● **WHAT YOU NEED TO DO**:
Repeat exactly, please, the opening lines of the data below, through and including the line where "Click the 200" sits.
____ DATASET
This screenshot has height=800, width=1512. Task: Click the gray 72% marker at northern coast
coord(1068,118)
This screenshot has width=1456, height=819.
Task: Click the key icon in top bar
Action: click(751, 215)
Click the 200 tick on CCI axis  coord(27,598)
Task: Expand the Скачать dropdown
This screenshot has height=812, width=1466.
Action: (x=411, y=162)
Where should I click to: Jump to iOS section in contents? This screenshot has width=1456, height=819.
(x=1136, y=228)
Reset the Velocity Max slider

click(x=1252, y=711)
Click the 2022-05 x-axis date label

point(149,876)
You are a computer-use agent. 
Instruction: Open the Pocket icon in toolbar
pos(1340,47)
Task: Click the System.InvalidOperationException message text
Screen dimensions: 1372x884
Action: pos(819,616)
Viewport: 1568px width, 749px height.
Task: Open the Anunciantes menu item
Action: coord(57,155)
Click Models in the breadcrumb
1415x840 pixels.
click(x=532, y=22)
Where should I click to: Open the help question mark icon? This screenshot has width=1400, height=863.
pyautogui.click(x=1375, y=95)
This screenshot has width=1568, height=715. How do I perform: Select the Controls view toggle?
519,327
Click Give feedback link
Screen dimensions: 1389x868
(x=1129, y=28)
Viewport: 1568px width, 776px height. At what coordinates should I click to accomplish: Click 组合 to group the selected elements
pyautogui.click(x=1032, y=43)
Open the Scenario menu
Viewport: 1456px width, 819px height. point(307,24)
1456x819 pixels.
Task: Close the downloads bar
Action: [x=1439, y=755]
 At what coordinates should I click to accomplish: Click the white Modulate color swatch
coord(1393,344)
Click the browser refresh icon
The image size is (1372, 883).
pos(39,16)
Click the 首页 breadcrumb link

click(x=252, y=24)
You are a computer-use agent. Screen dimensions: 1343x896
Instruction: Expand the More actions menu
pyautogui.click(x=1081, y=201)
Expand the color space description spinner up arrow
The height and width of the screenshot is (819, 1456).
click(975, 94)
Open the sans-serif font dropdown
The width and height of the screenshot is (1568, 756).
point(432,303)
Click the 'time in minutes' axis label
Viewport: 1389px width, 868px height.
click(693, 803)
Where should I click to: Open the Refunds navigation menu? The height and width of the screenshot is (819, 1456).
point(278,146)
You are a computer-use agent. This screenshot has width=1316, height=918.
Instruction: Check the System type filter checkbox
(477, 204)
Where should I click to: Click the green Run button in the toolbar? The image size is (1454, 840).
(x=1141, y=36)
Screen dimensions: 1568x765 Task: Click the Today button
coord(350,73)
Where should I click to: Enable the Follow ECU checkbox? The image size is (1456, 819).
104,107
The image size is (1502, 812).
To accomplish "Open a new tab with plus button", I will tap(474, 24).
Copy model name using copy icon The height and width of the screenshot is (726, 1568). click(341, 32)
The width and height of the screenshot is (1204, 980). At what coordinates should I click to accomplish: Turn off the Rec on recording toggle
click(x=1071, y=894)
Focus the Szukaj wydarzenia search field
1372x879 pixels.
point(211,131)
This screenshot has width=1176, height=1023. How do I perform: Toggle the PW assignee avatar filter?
________
● **TASK ANSWER**:
This screenshot has height=800, width=1512. Task: Click the gray 72% marker at northern coast
coord(1068,118)
This screenshot has width=1456, height=819.
Task: Click the key icon in top bar
Action: click(751, 215)
Click the 200 tick on CCI axis  coord(27,598)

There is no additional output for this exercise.